Once I had a collection of objects representing the different active windows, I realized it would be helpful to have a set of tools for measuring and analyzing the data so I wrote a function for that. The end result is a PowerShell module I call MyMonitor.
The module includes a custom format file and the .psm1 file adds some custom type definitions. The main command is Get-WindowTime. This command will monitor your windows for either a specified number of minutes, until a specific datetime, or if a specific process is detected. For tracking over longer periods of time use the -AsJob parameter.
You should end up with data that looks like this:
PS C:\work> $data[0..2] Time : 00:03:00.5083791 Application : Windows PowerShell WindowTitle : Windows PowerShell 4.0 Product : Microsoft® Windows® Operating System Time : 00:32:02.6150152 Application : Windows PowerShell ISE WindowTitle : Administrator: Windows PowerShell ISE Product : Microsoft® Windows® Operating System Time : 00:13:47.6952161 Application : Virtual Machine Connection WindowTitle : CHI-Win7 on WIN81-ENT-01 - Virtual Machine Connection Product : Microsoft® Windows® Operating System
You can then measure the data.
PS C:\work> $data | Measure-WindowTotal | sort TotalTime Application TotalTime ----------- --------- Microsoft Word 00:00:34.3653455 Notepad 00:00:34.3654881 Microsoft Management Console 00:00:37.2989472 SAPIEN PowerShell Studio 2014 00:00:51.5242522 Thunderbird 00:01:55.6696204 Windows PowerShell 00:03:00.5083791 Google Chrome 00:06:34.6744841 Virtual Machine Connection 00:13:47.6952161 Windows PowerShell ISE 00:32:02.6150152
Or see how much time you spent on Facebook.
PS C:\work> $data | Measure-WindowTotal -filter facebook Application TotalTime ----------- --------- Google Chrome 00:03:23.1318619
This is from a small sample.
My module also includes an about topic, which I'll post here
I hope you'll try it out and let me know what you think. Be sure to read help and examples for all of the commands.
Download the MyMonitor zip file and extract to your modules folder.
Update: this will not track Windows 8 apps like Weather or Foo & Drink.

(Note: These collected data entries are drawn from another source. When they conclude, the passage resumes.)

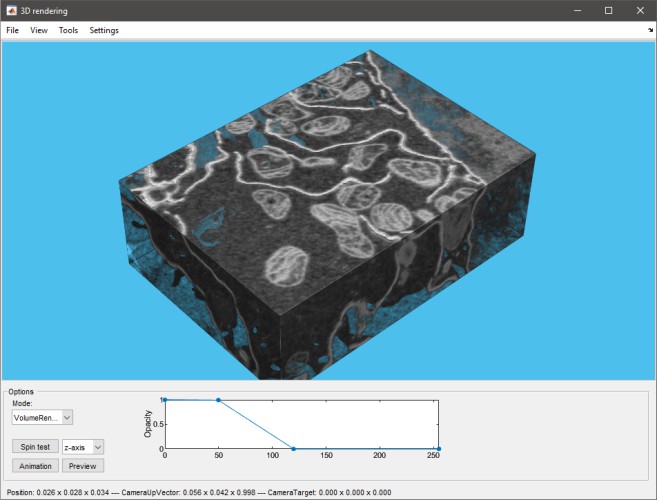Open the Tools menu

click(x=68, y=31)
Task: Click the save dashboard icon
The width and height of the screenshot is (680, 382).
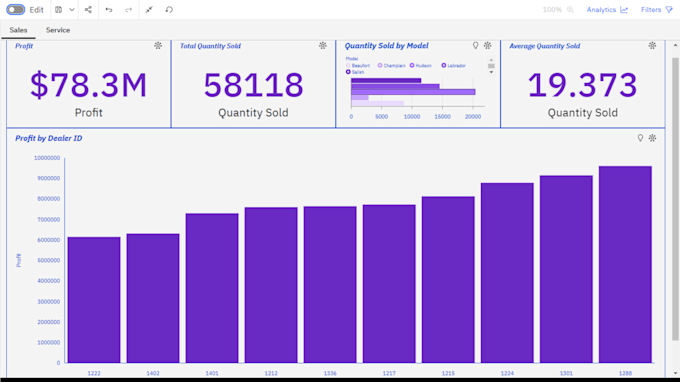Action: click(59, 10)
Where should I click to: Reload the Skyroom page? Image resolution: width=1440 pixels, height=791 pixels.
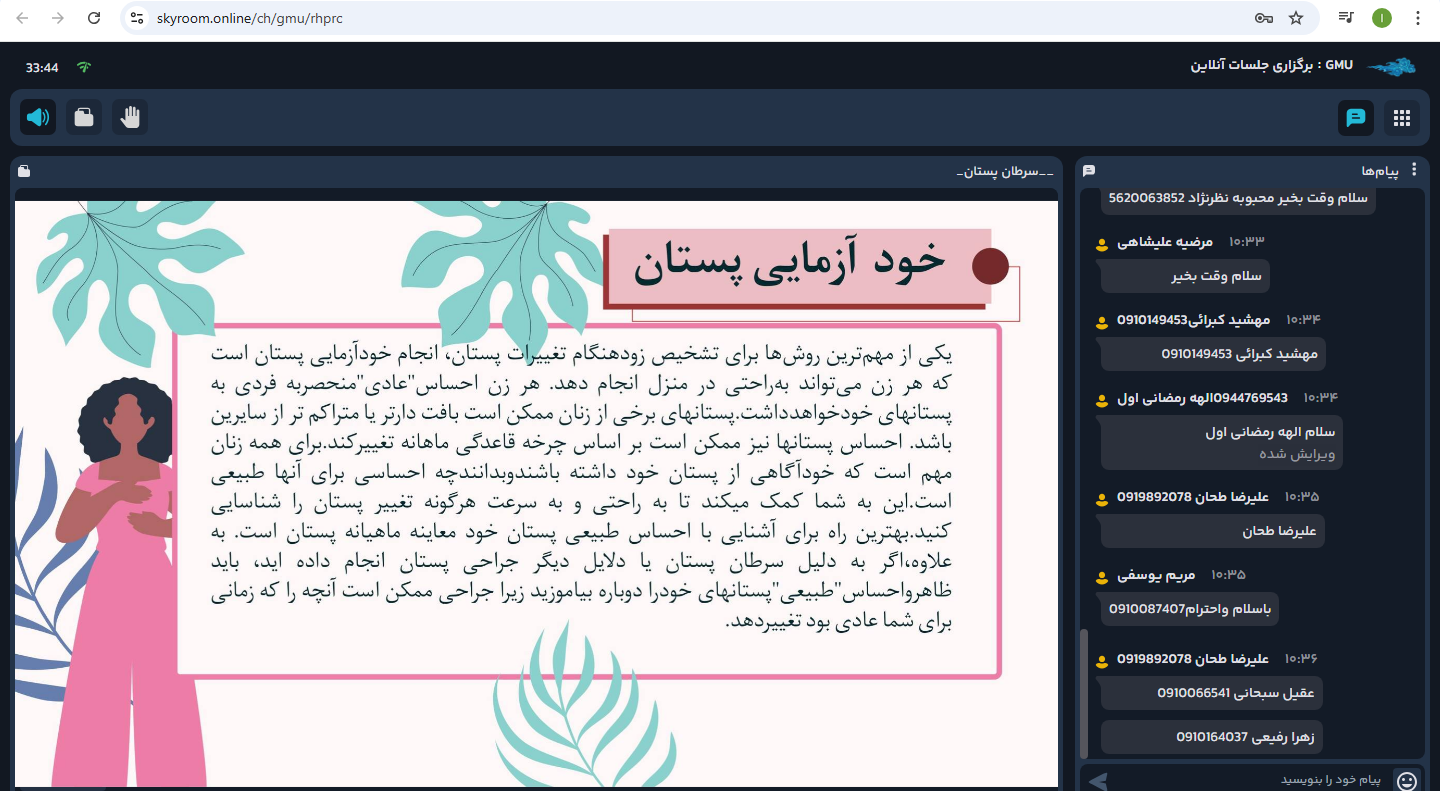point(93,17)
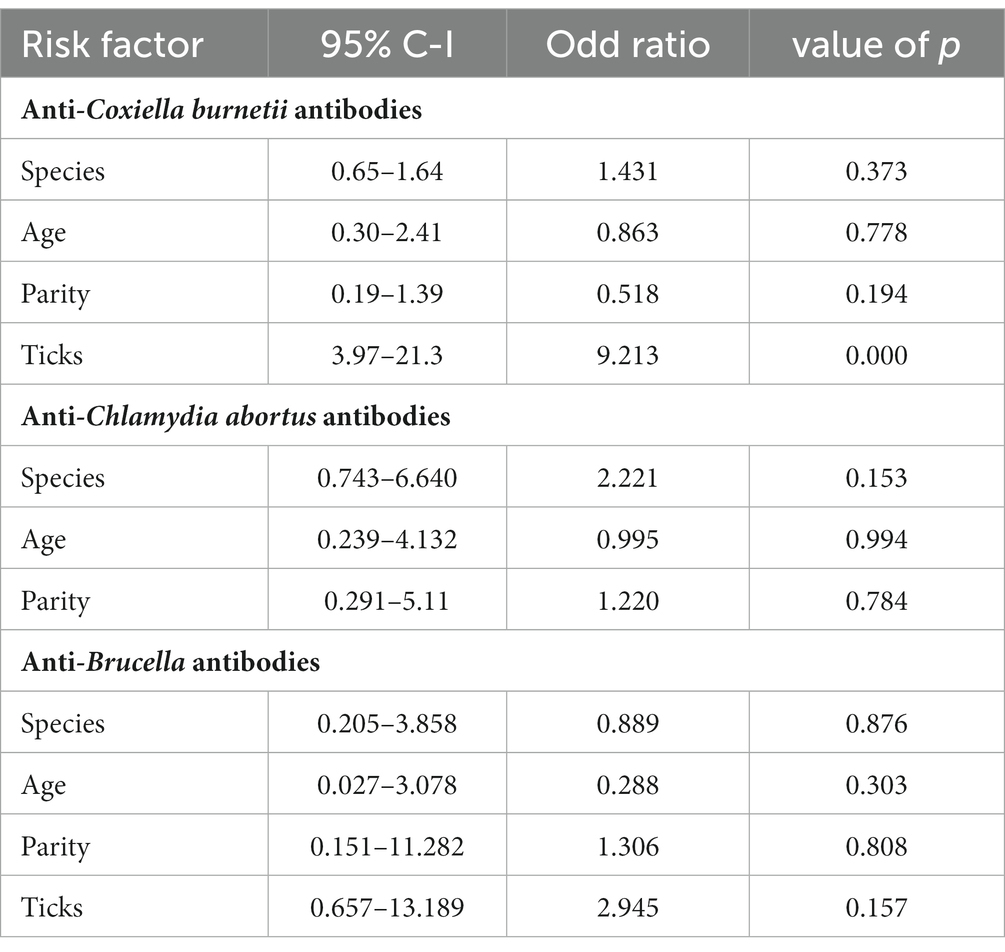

Awesome work Jeff! Thank you!
I’ve used apps that do this sort of thing, and the biggest issue is that they don’t discriminate between different uses of the same application. For instance, it says you’re using Chrome for 3 hours, but that doesn’t tell you whether it was Facebook, updating Confluence with notes, Jira with your work items, or doing research on your latest project.
Apps like this have to understand the context of each of the monitored applications and how to differentiate work streams from each other, then report that.
Of course the other issue is multiple monitors. If I have two or three monitors and multiple windows open, only one is active, but I may be using two others interactively – though they aren’t being counted. You need to somehow track *visible* windows.
Thanks for your comments. I track window title and if you look at the examples you’ll see there are ways to filter out Facebook on Chrome from something else. But yes, there are limitations to this which is why I use it more as a general guideline and not as a true time tracker. But as with everything I post here, I hope there is an educational value and often that is the driving force. More than sharing a production-worthy tool.